*Data rows*.
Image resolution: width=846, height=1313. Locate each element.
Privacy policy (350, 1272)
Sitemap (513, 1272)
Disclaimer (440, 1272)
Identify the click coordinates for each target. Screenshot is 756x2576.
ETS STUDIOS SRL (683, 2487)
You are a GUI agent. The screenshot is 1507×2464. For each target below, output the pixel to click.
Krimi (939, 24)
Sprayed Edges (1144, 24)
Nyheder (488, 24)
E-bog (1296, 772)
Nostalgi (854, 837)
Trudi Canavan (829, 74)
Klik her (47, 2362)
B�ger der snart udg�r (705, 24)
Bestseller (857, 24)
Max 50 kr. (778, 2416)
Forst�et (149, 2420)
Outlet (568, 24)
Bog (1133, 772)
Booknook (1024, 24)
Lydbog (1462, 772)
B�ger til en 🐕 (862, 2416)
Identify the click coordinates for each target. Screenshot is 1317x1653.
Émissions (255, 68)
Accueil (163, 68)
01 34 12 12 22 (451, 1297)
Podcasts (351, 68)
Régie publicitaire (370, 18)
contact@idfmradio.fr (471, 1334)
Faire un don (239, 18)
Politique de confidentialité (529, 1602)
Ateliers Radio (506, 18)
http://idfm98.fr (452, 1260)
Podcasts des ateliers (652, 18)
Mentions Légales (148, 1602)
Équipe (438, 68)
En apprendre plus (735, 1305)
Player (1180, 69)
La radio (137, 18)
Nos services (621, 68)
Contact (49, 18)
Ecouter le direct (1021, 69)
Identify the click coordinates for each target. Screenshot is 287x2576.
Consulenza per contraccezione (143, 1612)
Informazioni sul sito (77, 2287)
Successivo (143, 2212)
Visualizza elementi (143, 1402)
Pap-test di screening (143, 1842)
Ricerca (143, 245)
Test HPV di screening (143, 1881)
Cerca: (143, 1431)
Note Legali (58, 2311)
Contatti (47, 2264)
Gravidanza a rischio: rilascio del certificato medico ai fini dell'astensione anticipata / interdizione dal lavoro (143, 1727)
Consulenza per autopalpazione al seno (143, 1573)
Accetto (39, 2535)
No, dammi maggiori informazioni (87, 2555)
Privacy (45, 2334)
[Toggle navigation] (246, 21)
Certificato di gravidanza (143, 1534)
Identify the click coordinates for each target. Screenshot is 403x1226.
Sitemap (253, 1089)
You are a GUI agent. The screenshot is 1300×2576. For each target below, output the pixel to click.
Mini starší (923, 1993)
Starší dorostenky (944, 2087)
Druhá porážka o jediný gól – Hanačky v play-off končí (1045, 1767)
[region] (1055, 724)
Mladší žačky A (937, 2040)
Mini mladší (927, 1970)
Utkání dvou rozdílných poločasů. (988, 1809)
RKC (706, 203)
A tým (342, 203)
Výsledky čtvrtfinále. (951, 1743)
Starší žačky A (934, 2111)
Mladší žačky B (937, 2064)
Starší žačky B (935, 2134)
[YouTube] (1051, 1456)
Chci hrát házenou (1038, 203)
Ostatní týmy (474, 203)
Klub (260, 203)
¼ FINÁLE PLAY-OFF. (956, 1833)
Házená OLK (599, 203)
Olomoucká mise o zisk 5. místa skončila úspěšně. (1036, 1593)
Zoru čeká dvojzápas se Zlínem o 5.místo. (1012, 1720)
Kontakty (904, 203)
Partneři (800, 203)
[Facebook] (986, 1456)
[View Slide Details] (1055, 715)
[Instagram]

*What you should do*. Turn every item above into a Markdown table with two columns, No. and Line. Give each non-blank line its own numbered row.

*Answer to this task*.
| No. | Line |
|---|---|
| 1 | Image resolution: width=846, height=1313. Locate each element. |
| 2 | Privacy policy (350, 1272) |
| 3 | Sitemap (513, 1272) |
| 4 | Disclaimer (440, 1272) |
| 5 | Identify the click coordinates for each target. Screenshot is 756x2576. |
| 6 | ETS STUDIOS SRL (683, 2487) |
| 7 | You are a GUI agent. The screenshot is 1507×2464. For each target below, output the pixel to click. |
| 8 | Krimi (939, 24) |
| 9 | Sprayed Edges (1144, 24) |
| 10 | Nyheder (488, 24) |
| 11 | E-bog (1296, 772) |
| 12 | Nostalgi (854, 837) |
| 13 | Trudi Canavan (829, 74) |
| 14 | Klik her (47, 2362) |
| 15 | B�ger der snart udg�r (705, 24) |
| 16 | Bestseller (857, 24) |
| 17 | Max 50 kr. (778, 2416) |
| 18 | Forst�et (149, 2420) |
| 19 | Outlet (568, 24) |
| 20 | Bog (1133, 772) |
| 21 | Booknook (1024, 24) |
| 22 | Lydbog (1462, 772) |
| 23 | B�ger til en 🐕 (862, 2416) |
| 24 | Identify the click coordinates for each target. Screenshot is 1317x1653. |
| 25 | Émissions (255, 68) |
| 26 | Accueil (163, 68) |
| 27 | 01 34 12 12 22 (451, 1297) |
| 28 | Podcasts (351, 68) |
| 29 | Régie publicitaire (370, 18) |
| 30 | contact@idfmradio.fr (471, 1334) |
| 31 | Faire un don (239, 18) |
| 32 | Politique de confidentialité (529, 1602) |
| 33 | Ateliers Radio (506, 18) |
| 34 | http://idfm98.fr (452, 1260) |
| 35 | Podcasts des ateliers (652, 18) |
| 36 | Mentions Légales (148, 1602) |
| 37 | Équipe (438, 68) |
| 38 | En apprendre plus (735, 1305) |
| 39 | Player (1180, 69) |
| 40 | La radio (137, 18) |
| 41 | Nos services (621, 68) |
| 42 | Contact (49, 18) |
| 43 | Ecouter le direct (1021, 69) |
| 44 | Identify the click coordinates for each target. Screenshot is 287x2576. |
| 45 | Consulenza per contraccezione (143, 1612) |
| 46 | Informazioni sul sito (77, 2287) |
| 47 | Successivo (143, 2212) |
| 48 | Visualizza elementi (143, 1402) |
| 49 | Pap-test di screening (143, 1842) |
| 50 | Ricerca (143, 245) |
| 51 | Test HPV di screening (143, 1881) |
| 52 | Cerca: (143, 1431) |
| 53 | Note Legali (58, 2311) |
| 54 | Contatti (47, 2264) |
| 55 | Gravidanza a rischio: rilascio del certificato medico ai fini dell'astensione anticipata / interdizione dal lavoro (143, 1727) |
| 56 | Consulenza per autopalpazione al seno (143, 1573) |
| 57 | Accetto (39, 2535) |
| 58 | No, dammi maggiori informazioni (87, 2555) |
| 59 | Privacy (45, 2334) |
| 60 | [Toggle navigation] (246, 21) |
| 61 | Certificato di gravidanza (143, 1534) |
| 62 | Identify the click coordinates for each target. Screenshot is 403x1226. |
| 63 | Sitemap (253, 1089) |
| 64 | You are a GUI agent. The screenshot is 1300×2576. For each target below, output the pixel to click. |
| 65 | Mini starší (923, 1993) |
| 66 | Starší dorostenky (944, 2087) |
| 67 | Druhá porážka o jediný gól – Hanačky v play-off končí (1045, 1767) |
| 68 | [region] (1055, 724) |
| 69 | Mladší žačky A (937, 2040) |
| 70 | Mini mladší (927, 1970) |
| 71 | Utkání dvou rozdílných poločasů. (988, 1809) |
| 72 | RKC (706, 203) |
| 73 | A tým (342, 203) |
| 74 | Výsledky čtvrtfinále. (951, 1743) |
| 75 | Starší žačky A (934, 2111) |
| 76 | Mladší žačky B (937, 2064) |
| 77 | Starší žačky B (935, 2134) |
| 78 | [YouTube] (1051, 1456) |
| 79 | Chci hrát házenou (1038, 203) |
| 80 | Ostatní týmy (474, 203) |
| 81 | Klub (260, 203) |
| 82 | ¼ FINÁLE PLAY-OFF. (956, 1833) |
| 83 | Házená OLK (599, 203) |
| 84 | Olomoucká mise o zisk 5. místa skončila úspěšně. (1036, 1593) |
| 85 | Zoru čeká dvojzápas se Zlínem o 5.místo. (1012, 1720) |
| 86 | Kontakty (904, 203) |
| 87 | Partneři (800, 203) |
| 88 | [Facebook] (986, 1456) |
| 89 | [View Slide Details] (1055, 715) |
| 90 | [Instagram] |